Oh, God. I immediately put my hand between my thighs and bring it back to my face; red. Bright red and the most horrifying thing I’ve ever seen.

“Juliette,” Jase repeats, and this time it sounds more like he’s begging me to give him an answer that doesn’t spell tragedy.

A whisper. “Why are you bleeding?”

Too good to be true. Too good to be true. I always knew this was too good to be true.

I start screaming.

Jase takes over because I’m screaming and bleeding and I don’t know what to do.

The baby. The baby.

Is she okay? Is she even alive? When was the last time I felt her move?

Before I know what’s happening, I’m being gathered up in strong arms and then, I’m in the passenger seat of the pick-up truck Luis left for us. There’s a thick towel between my legs and I watch in horror as the beige cotton turns red.
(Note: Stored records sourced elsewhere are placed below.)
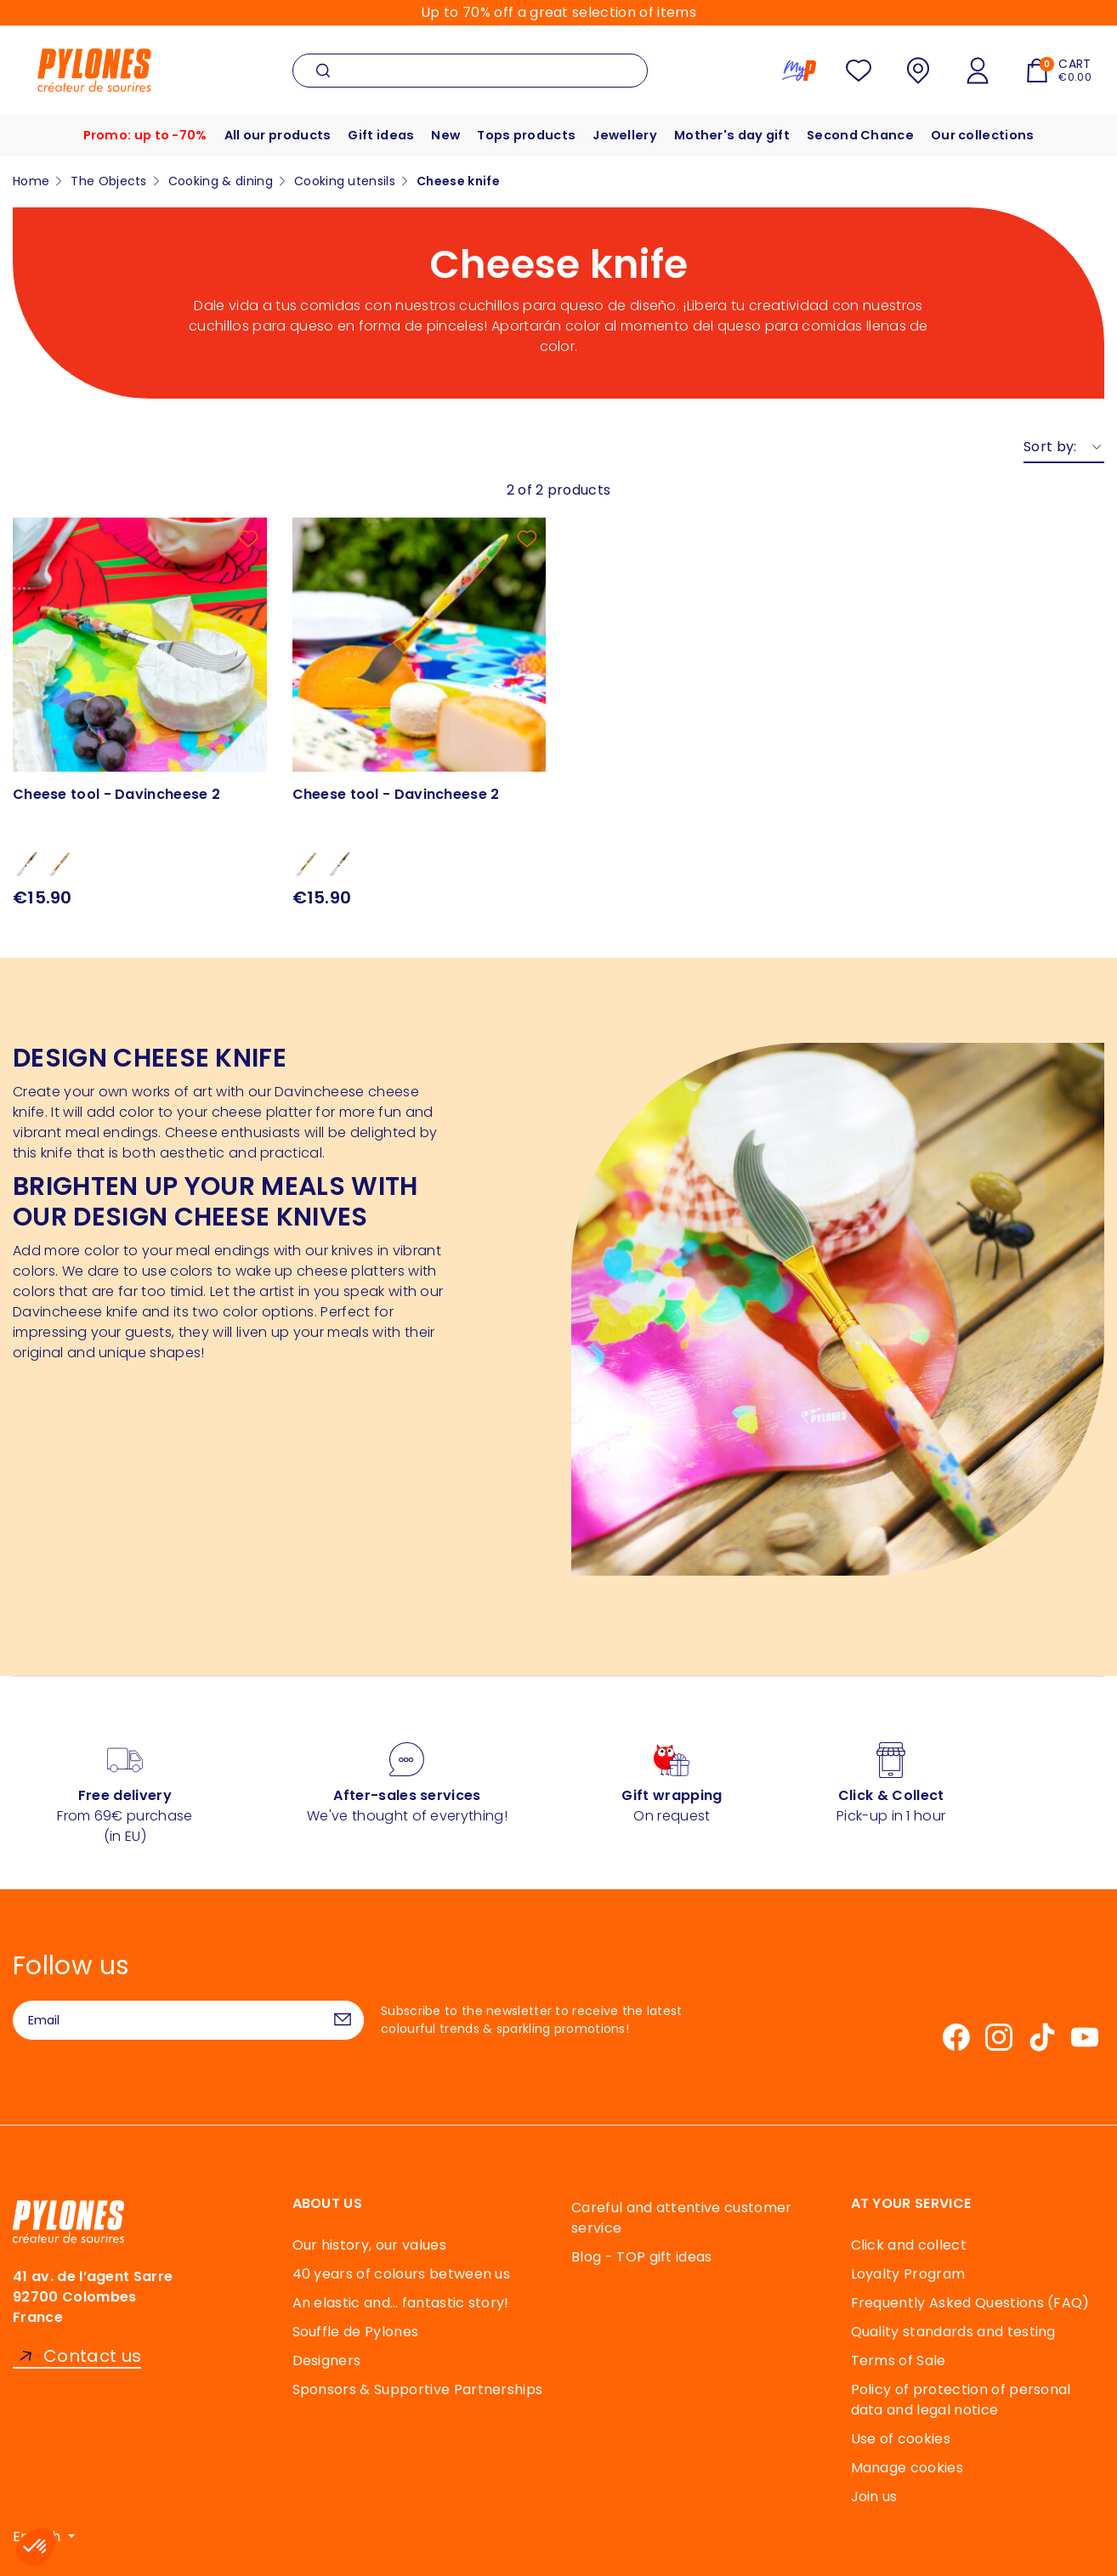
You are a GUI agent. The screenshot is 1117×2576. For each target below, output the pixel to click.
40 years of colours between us (401, 2274)
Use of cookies (900, 2439)
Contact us (92, 2356)
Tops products (526, 135)
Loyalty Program (908, 2274)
It hurts. It hurts everywhere, sticky and clammy, but mostly it hurts in my chest. In my throat. I did this. This is my fault. And although we’re hurtling away from the house at illegal speeds, I can already see there’s too much blood for this to end well.

A sharp pain stabs my back, gripping me and staying there, like a razor blade, for several seconds. I hold my breath and squeeze my eyes shut as it builds to a fiery peak. Five seconds. Ten. Fifteen. I’m biting my cheek hard enough to draw blood as the inferno finally lets up a little, but it doesn’t go away completely.

I draw in a breath, looking at Jase as I clutch our baby through my scarred skin.

When was the last time she moved? I need to know, but for the life of me, I can’t remember. Did I do this? Did the drugs make me bleed? I can’t even entertain the possibility of what that could mean.

The possibility I’ve killed our baby.

I would cry, but I’m too shocked. Five minutes ago, we were screaming the house down, and now, everything is melting away, fading, taking the last bit of my hopes and dreams along with it.

The only good thing to come out of this clusterfuck—and now I’m going to lose this, too?





The pain is so great by the time we get to the hospital that all I can see is red. This is more painful than being held down and raped. This is more painful than having my skin excised, piece by violent piece. More painful than a knife in my leg, than a cocaine overdose, than anything. This. Is. Hell.

This is like being ripped apart, from the inside out.

Somebody is screaming. I want to tell them to shut up, until I realize somewhere through the thick red haze that I am the one screaming.

OhGodOhGodOhGod.

I can’t walk. My legs don’t want to function right now. I’m panting as pain racks my body, onetwothreefourfive, reaches a violent peak, sixseveneight, before coasting back down, easing off, settling into a familiar dull ache for a few minutes of respite.

Contractions.

No! I refuse to accept that. These are cramps, I tell myself, just cramps, nothing more, just the comedown.

But you’re bleeding, the rational voice in my head whispers sadly.

I want to smash that rational voice in the face until she shuts her mouth.

Strong arms circle around my waist and pull me from the car; it’s raining, and I lean into Jase as he runs, two of us moving as one.

Three of us. But for how much longer?

When I open my eyes again we’re in a foyer, all drab beige paneling and plastic bucket chairs. I pant as another wave of pain slams into me, biting my lip so I won’t scream again.

“Sangre,” Jase yells. At first I think he says Sangue, as in Il Sangue, Emilio’s Cartel, and I go rigid. Until he says it again and I realize he’s saying Sangre. Spanish for blood. Jase glances around the walls, looking for the right word, I guess. “Embarazada!” he yells, turning me toward the bored-looking receptionist. She peers at me in alarm, her doe-like brown eyes going wide, and then she’s yelling something in Spanish. Embarazada. Pregnant. I remember that from the forms I filled out at the hospital before the ultrasound.